18. A questão de fundo a apreciar no presente processo reside, por um lado, na interpretação a dar ao art. 3.º/1 do CIUC no sentido de apurar se a norma de incidência subjectiva, nele contida, estabelece uma presunção legal juris tantum – e, como tal, susceptível de ilisão – ou se, pelo contrário, contém uma definição expressa e intencional da incidência pessoal, no sentido de que é necessariamente sujeito passivo do imposto aquele em nome de quem o veículo automóvel está registado como proprietário.

 

19. Embora as liquidações respeitem a dois anos distintos (2015 e 2016), a todas elas se aplica a anterior redacção da referida norma (art. 3.º/1 CIUC), já que a nova redacção entrou em vigor em 02.08.2016 e os actos de liquidação impugnados situam-se temporalmente entre 11.06.2016 e 02.07.2016.

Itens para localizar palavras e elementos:
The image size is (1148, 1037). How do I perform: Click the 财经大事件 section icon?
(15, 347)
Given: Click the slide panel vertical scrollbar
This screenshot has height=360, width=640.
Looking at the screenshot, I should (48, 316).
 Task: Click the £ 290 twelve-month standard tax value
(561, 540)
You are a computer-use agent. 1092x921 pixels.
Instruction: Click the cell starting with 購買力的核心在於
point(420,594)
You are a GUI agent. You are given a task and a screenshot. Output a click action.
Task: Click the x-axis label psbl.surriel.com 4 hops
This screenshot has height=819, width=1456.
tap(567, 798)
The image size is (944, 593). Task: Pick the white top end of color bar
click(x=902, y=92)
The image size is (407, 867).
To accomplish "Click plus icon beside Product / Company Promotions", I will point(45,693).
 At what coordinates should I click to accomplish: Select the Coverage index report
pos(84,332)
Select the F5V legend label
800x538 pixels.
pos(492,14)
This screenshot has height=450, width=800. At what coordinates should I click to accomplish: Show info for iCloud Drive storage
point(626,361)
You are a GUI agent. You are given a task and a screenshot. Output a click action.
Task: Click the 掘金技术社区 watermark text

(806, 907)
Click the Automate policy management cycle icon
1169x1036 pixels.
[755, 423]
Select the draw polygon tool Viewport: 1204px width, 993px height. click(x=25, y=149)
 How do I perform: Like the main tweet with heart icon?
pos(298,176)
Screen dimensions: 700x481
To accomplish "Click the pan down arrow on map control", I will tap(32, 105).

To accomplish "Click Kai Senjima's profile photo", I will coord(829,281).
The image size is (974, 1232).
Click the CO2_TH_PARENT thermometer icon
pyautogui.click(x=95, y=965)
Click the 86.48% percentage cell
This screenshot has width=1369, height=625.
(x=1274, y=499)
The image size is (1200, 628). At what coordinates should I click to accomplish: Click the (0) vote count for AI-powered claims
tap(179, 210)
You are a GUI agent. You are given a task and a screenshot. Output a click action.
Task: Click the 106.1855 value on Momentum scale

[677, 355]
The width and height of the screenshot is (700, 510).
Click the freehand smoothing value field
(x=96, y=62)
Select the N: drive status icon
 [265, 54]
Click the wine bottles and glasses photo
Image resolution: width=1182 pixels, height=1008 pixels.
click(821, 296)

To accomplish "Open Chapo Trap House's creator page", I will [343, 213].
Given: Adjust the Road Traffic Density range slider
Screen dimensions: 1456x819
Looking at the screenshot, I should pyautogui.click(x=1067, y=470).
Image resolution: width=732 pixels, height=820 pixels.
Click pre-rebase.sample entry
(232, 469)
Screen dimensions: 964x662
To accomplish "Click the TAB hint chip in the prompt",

Objetivos:
**a)** Segundo o excerto sobre o CIUC, em que data entrou em vigor a nova redacção do art. 3.º/1?
**b)** Reescreva o excerto sobre o CIUC de "19. Embora as" até "11.06.2016 e 02.07.2016.", substituindo "redacção" por "versão".
**c)** Dê continuidade ao excerto sobre o CIUC a partir da última frase apresentada.

Respostas dadas:
**a)** Em 02.08.2016.

**b)**
19. Embora as liquidações respeitem a dois anos distintos (2015 e 2016), a todas elas se aplica a anterior versão da referida norma (art. 3.º/1 CIUC), já que a nova versão entrou em vigor em 02.08.2016 e os actos de liquidação impugnados situam-se temporalmente entre 11.06.2016 e 02.07.2016.

**c)**
 

20. Dispunha o art. 3.º/1 do CIUC, (na versão aplicável aos actos impugnados) que são sujeitos passivos do imposto os proprietários dos veículos, considerando-se como tais as pessoas singulares e colectivas, de direito público ou privado, em nome dos quais os mesmos se encontrem registados.

 

21. Sustenta AT que a base de incidência pessoal, que esta norma define, não comporta qualquer presunção legal, uma vez que transmite de forma expressa e intencional o pensamento do legislador tributário, no sentido de se considerar, de modo irrefutável, como sujeitos passivos do IUC as pessoas em nome das quais os veículos automóveis se encontravam registados.

 

22. Em abono da sua tese, aduz razões hermenêuticas de interpretação da lei, por referência não apenas à sua literalidade, como aos seus elementos sistemático e teleológico.

 

23. A invocação colhe genericamente, na medida em que, de acordo com o disposto no art. 11.º da LGT, na determinação do sentido das normas fiscais e na qualificação dos factos a que as mesmas se aplicam, são observadas as regras e princípios gerais de interpretação e aplicação das leis.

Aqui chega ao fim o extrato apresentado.